## Your goal
Go through the data and report each line that holds the string "menu".

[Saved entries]
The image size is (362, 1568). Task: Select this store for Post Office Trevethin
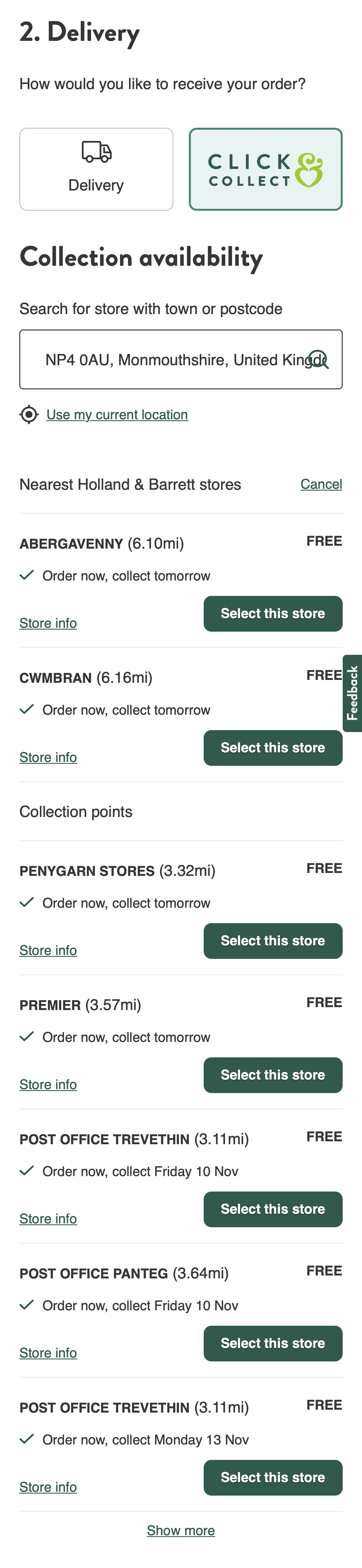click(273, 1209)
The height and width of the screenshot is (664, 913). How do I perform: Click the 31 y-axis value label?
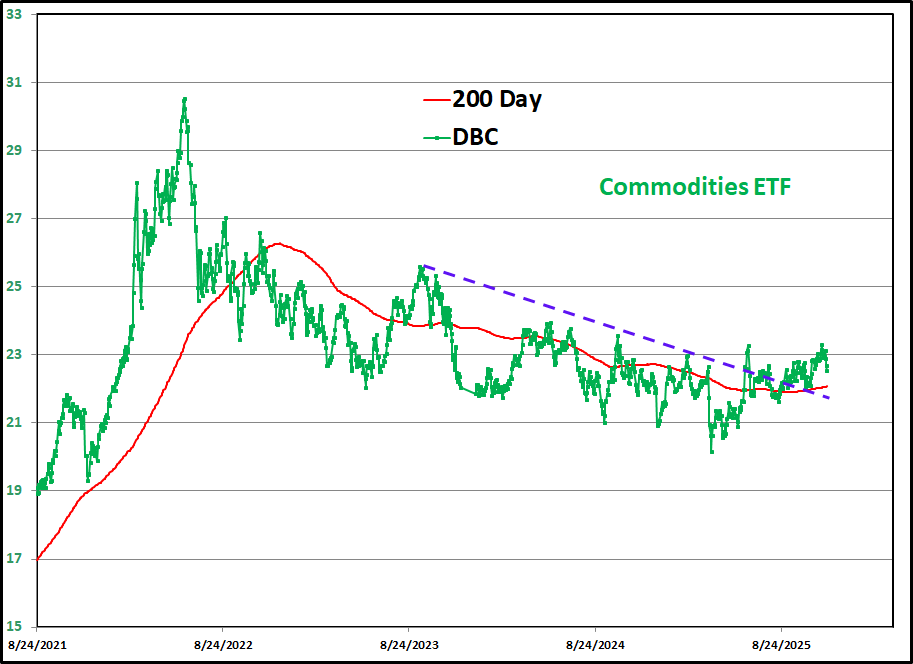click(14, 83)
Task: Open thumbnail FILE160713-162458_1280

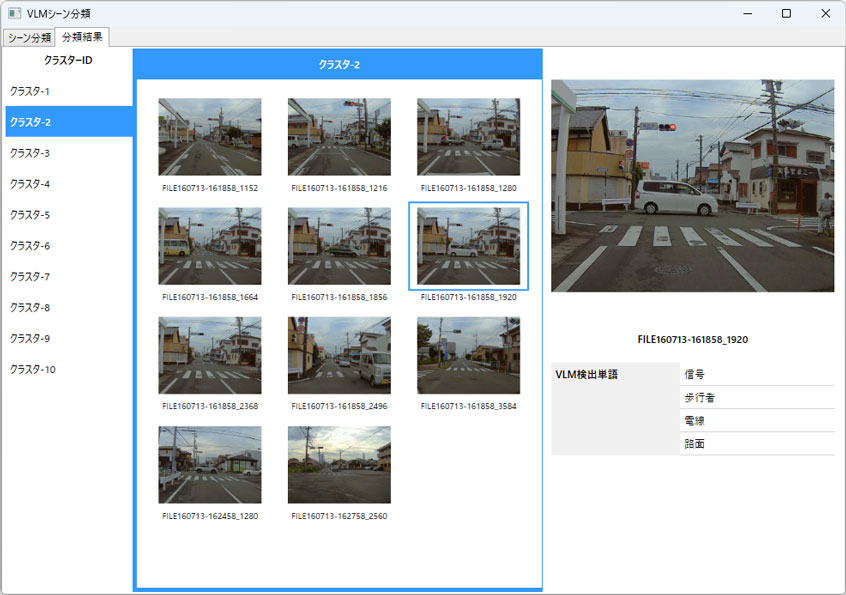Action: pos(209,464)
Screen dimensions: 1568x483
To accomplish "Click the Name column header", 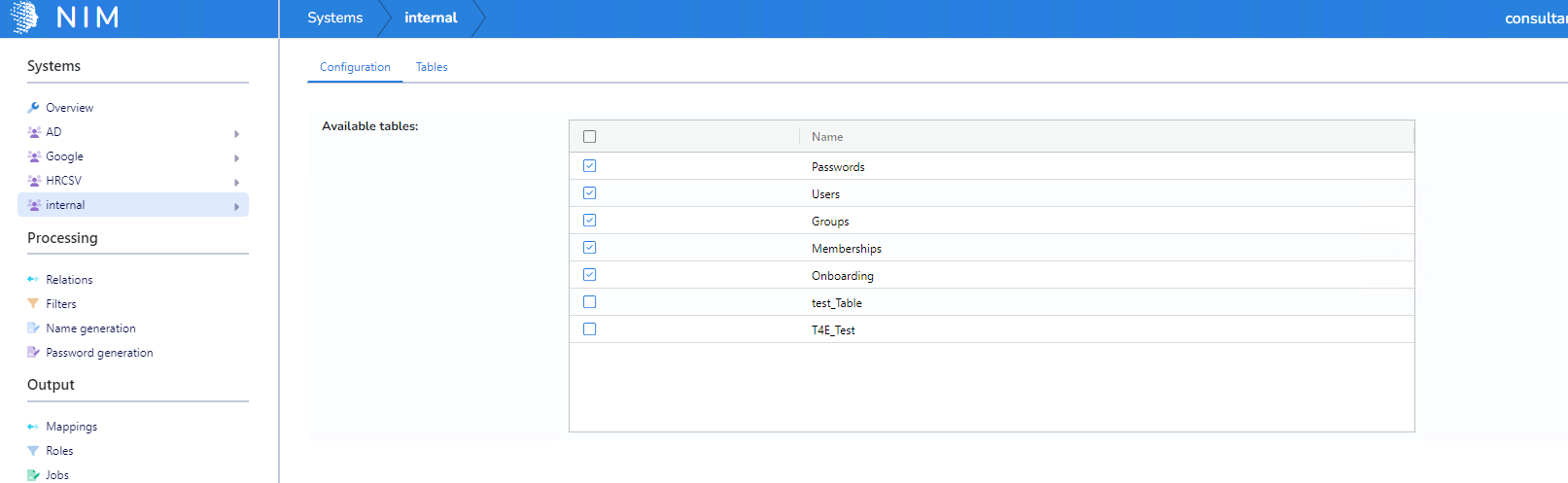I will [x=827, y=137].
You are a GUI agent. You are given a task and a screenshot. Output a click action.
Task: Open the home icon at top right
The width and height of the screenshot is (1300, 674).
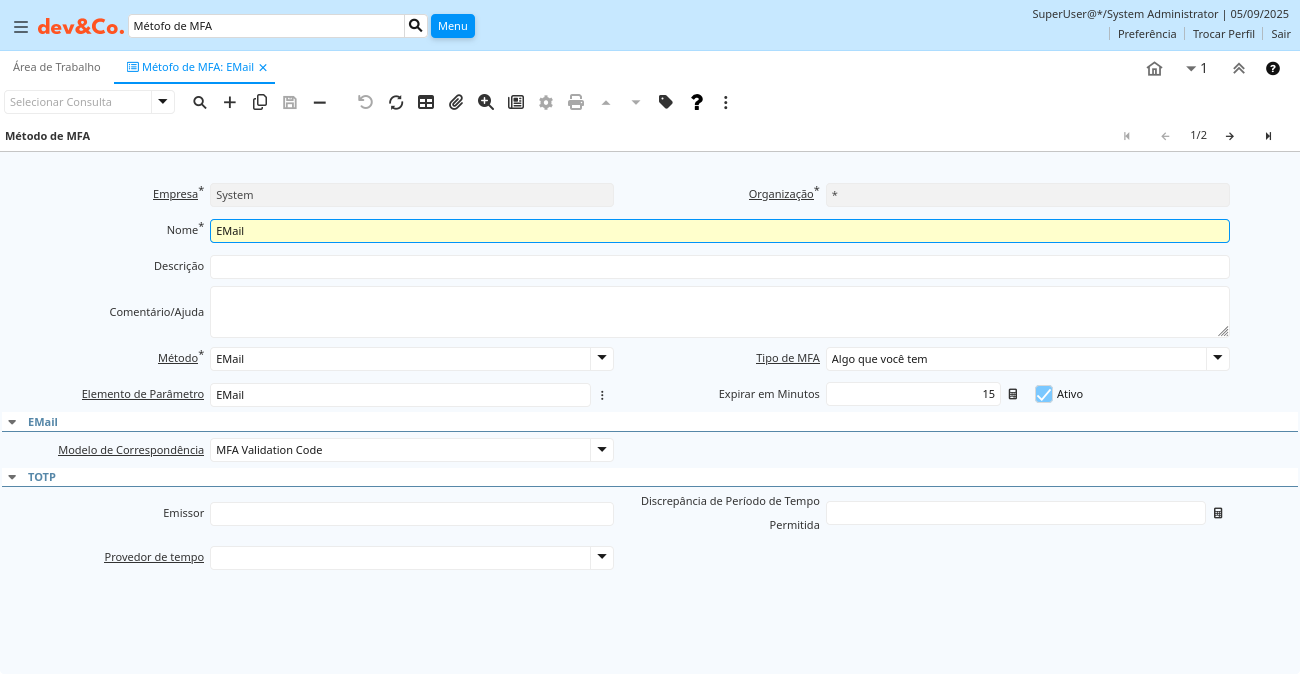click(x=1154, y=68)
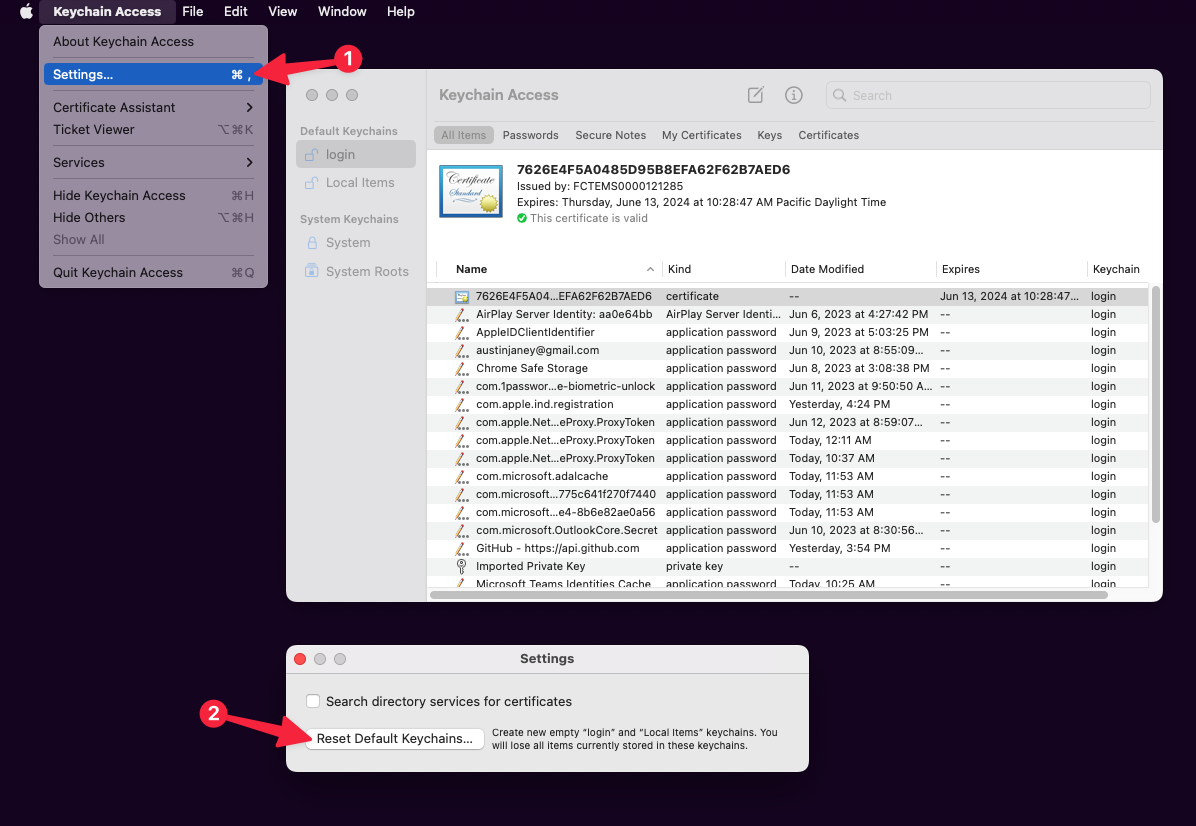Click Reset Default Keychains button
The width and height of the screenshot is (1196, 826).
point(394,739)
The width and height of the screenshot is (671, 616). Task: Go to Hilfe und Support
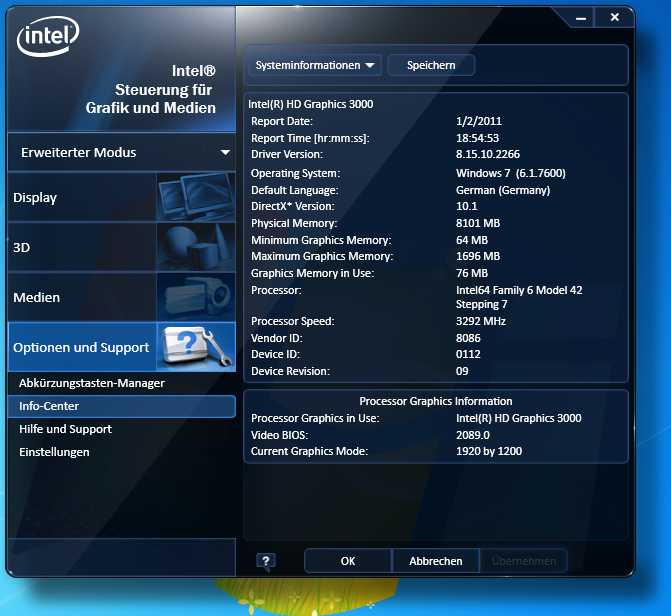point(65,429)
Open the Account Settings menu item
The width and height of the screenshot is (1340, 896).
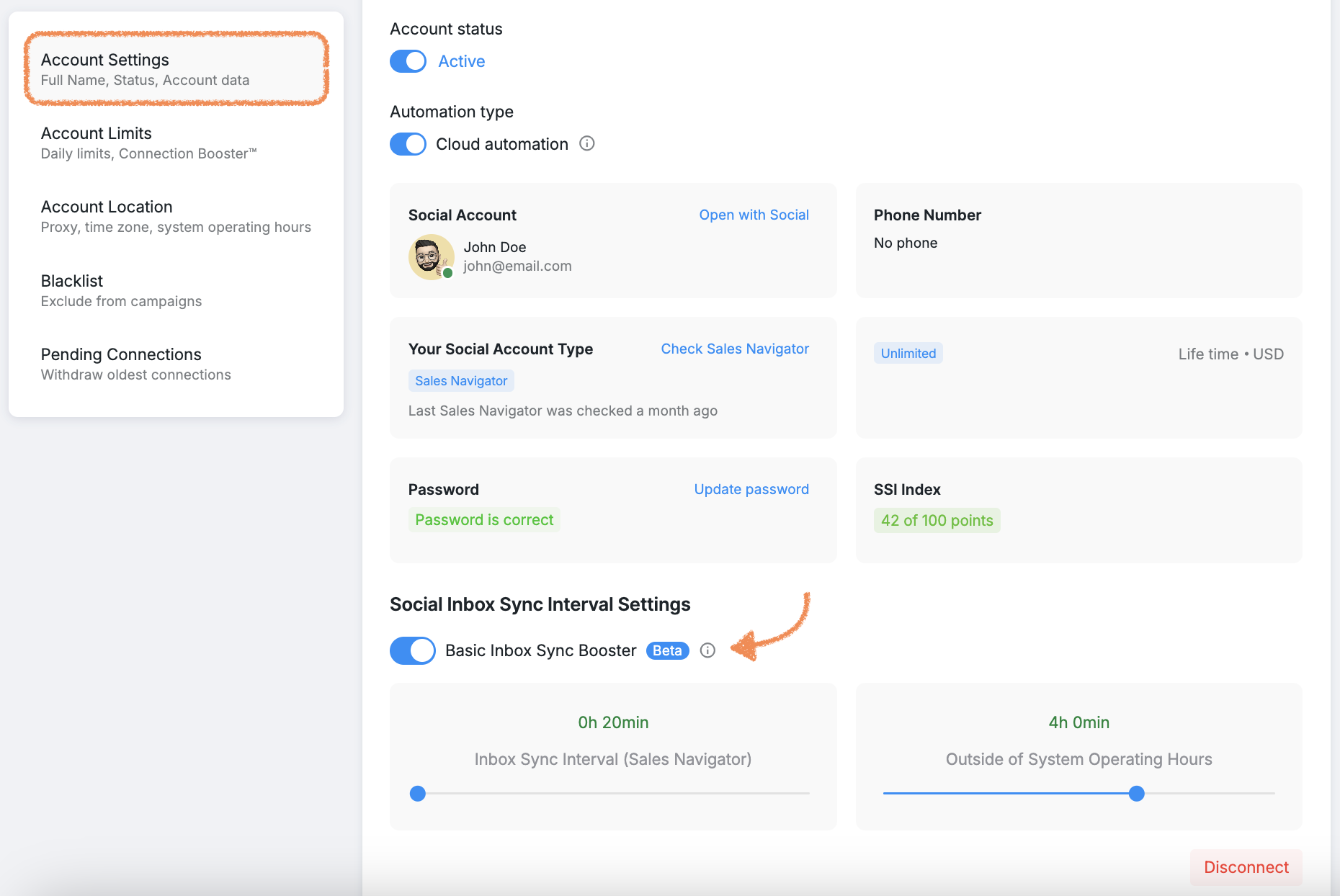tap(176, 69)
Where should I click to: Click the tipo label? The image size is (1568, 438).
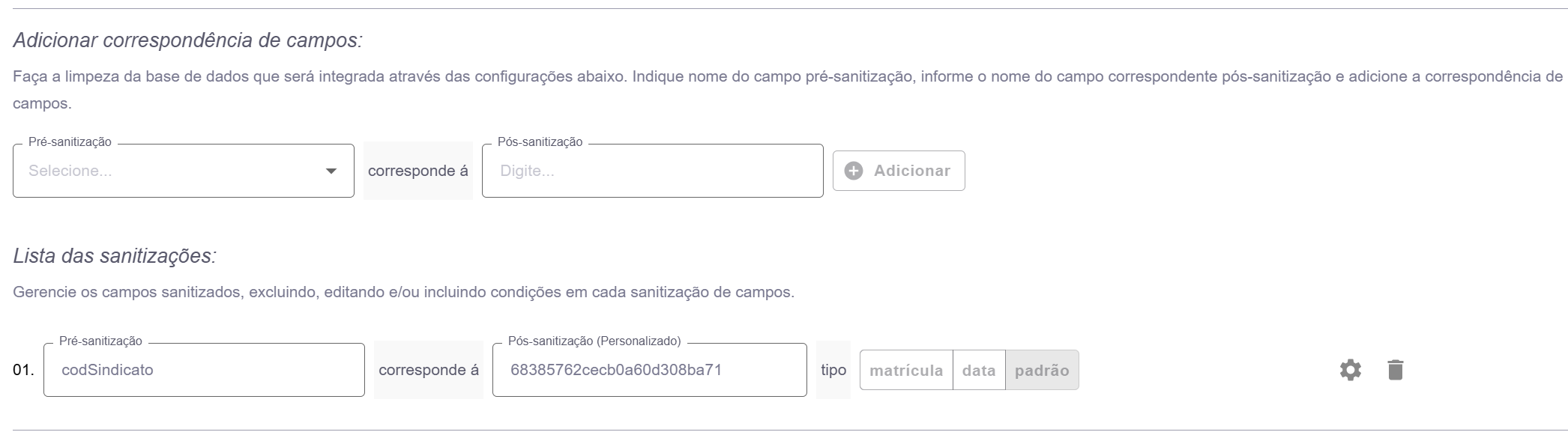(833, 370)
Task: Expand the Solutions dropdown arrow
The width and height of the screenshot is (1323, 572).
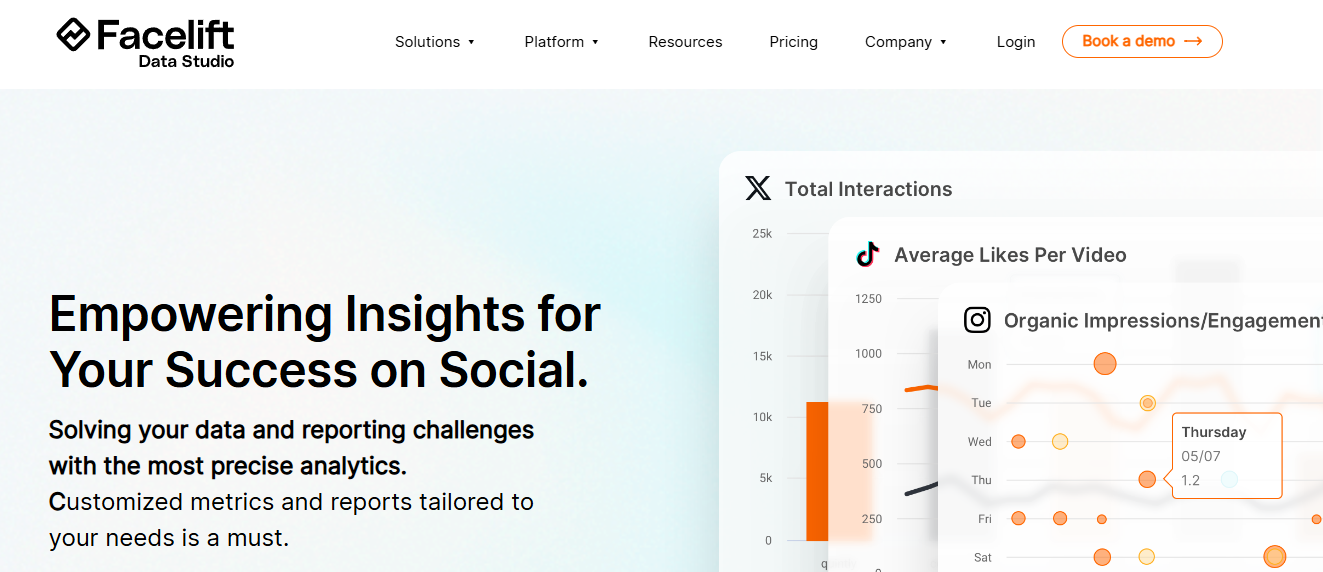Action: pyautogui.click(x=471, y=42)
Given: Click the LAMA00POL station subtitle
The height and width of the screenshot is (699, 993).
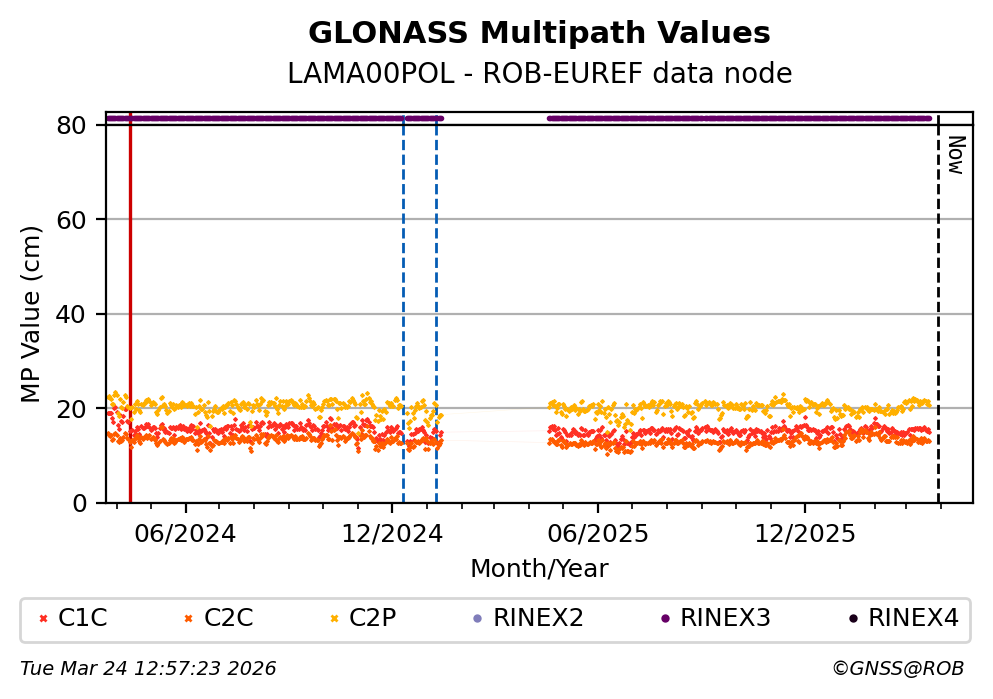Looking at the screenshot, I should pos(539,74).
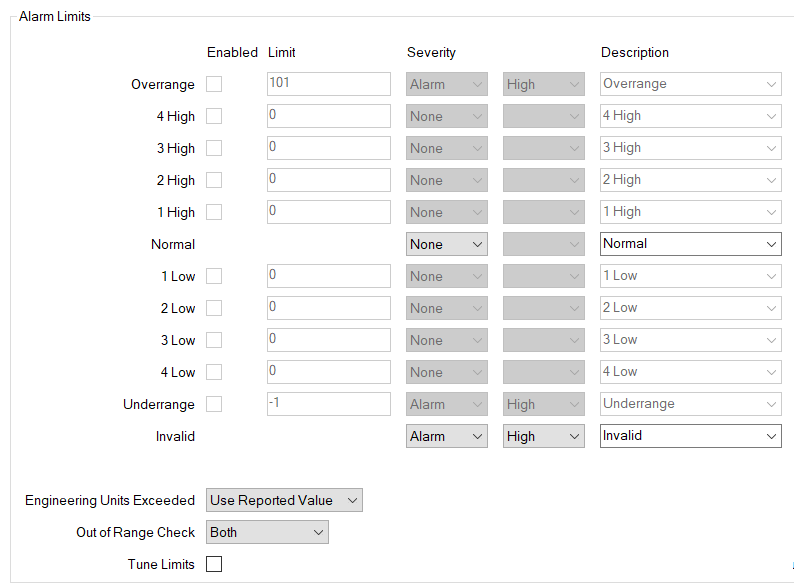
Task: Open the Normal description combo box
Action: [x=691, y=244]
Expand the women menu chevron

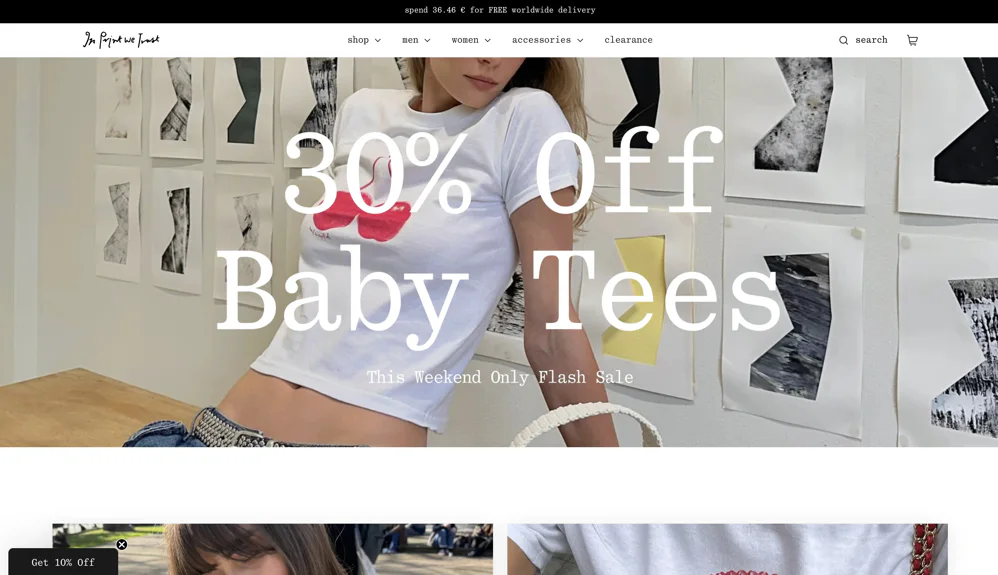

## Expected answer
Open the Account Settings menu item
Expand the women menu chevron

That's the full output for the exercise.